On the way back home on Saturday, Keith and I talked about how we need to seriously start thinking about getting a second vehicle (remember, he blew the engine in his car back in October). He started looking online Saturday night and found a used vehicle that he like for a little over six thousand dollars. The deciding factor as to whether we seriously move forward with buying another vehicle now or waiting until we get down to Ft. Knox, Kentucky is how much money we get back on our tax return.
I was way too tired to start it that night so I went to bed. The next morning we headed off for church. We were home around noon. I didn’t start it right away. Later that afternoon, I finally sat down, logged on to TurboTax.com and signed in with our username and password (I have used them for several years now). Our information immediately comes up. And guess who, for some reason, is still sitting there in black and white: Mariana. I didn’t know what to do. I thought last year that once I put in the date she passed away that Turbo Tax, in its infinite wisdom, would’ve deleted her off for this year. But I was completely wrong.
I asked Keith, “Do I delete Mariana off?” He said, “I don’t know.” So I went through their little walk through help, but that didn’t help me at all. So, I ultimately just deleted her off. It felt so strange to have to “delete” her.
I was talking to a friend last night who was trying to help and said that it was just the taxes and that we did not delete her per say but we were only updating our tax returns. I told her no, that isn’t it at all. It’s like we’re deleting her out of our lives. It may be hard for some to understand but in doing that simple little act of deleting her off our return is like losing her again. It makes it so permanent. It’s almost like letting her go all over again. I know that she has been gone for over a year and a half but it’s times like these that I miss her so much.
I love you, Baby Girl, and Mommy misses you so much.
Love Mommy
Trista Pannell says
Im sorry Kristena. That is really sad to read. I am glad you all are moving to ft knox. You wont be soo far away. I wonder how far that will be for us to come visit once you get settled in.
Sylvia Bray says
So sorry! She was part of your lives for so long, and you cared for her and loved her and met all her needs. Now God is holding her close and she is dancing on golden streets – but the pain of having her gone has to be relived over and over again! I am so sorry!

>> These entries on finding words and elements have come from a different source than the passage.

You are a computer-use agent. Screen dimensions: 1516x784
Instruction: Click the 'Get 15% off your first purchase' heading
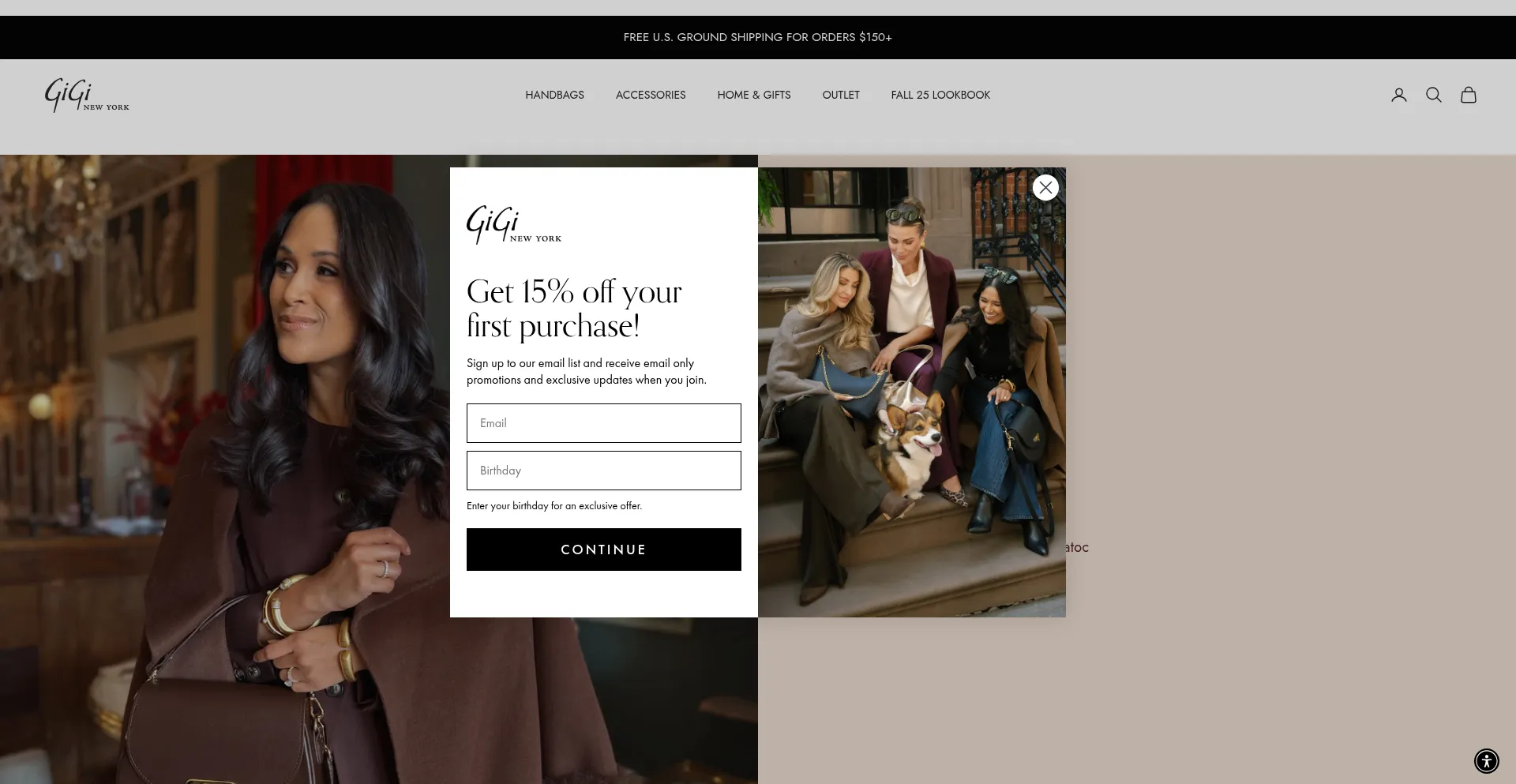[574, 309]
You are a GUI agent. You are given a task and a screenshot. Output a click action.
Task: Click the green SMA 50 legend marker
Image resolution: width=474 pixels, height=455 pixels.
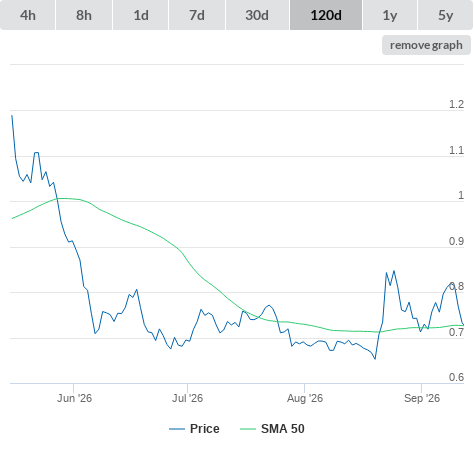tap(248, 429)
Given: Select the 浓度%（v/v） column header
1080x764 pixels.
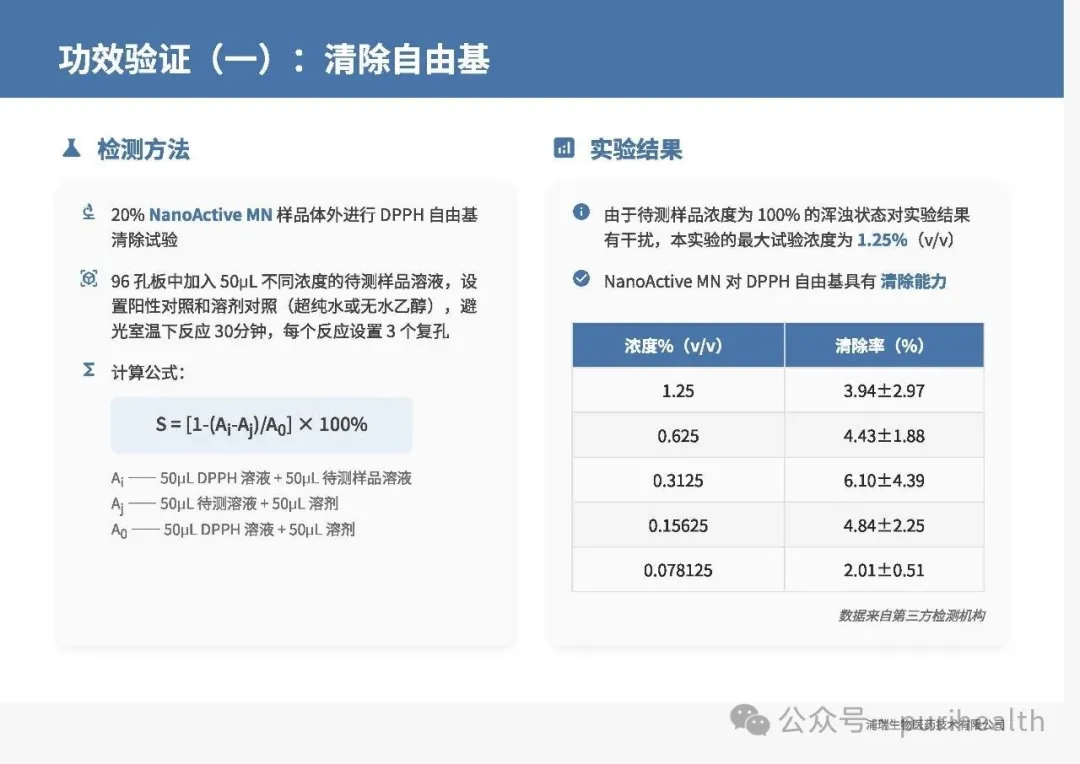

Kristena Patton Tunstall says
I can honestly say that I am sorry too. It seems like all is going in a more positive direction and then another snag, another road block comes in the way which hurdles me termporarily backwards. I know that throughout the rest of my life I will will have those days that come from out of what seems like no where and smacks me around again. But that is ok. Because I know they will come at least I will not be totally dumbfounded when they do. The part that comes out of everything is that I have those loved ones out there that truly care for Keith and I. We love all of you so much and just know we truly appreciate all of you being there for us whether through talking with us personally or just in prayer or both. Thank you.
Mommy's Angel In Heaven says
I can honestly say that I am sorry too. It seems like all is going in a more positive direction and then another snag, another road block comes in the way which hurdles me termporarily backwards. I know that throughout the rest of my life I will will have those days that come from out of what seems like no where and smacks me around again. But that is ok. Because I know they will come at least I will not be totally dumbfounded when they do. The part that comes out of everything is that I have those loved ones out there that truly care for Keith and I. We love all of you so much and just know we truly appreciate all of you being there for us whether through talking with us personally or just in prayer or both. Thank you.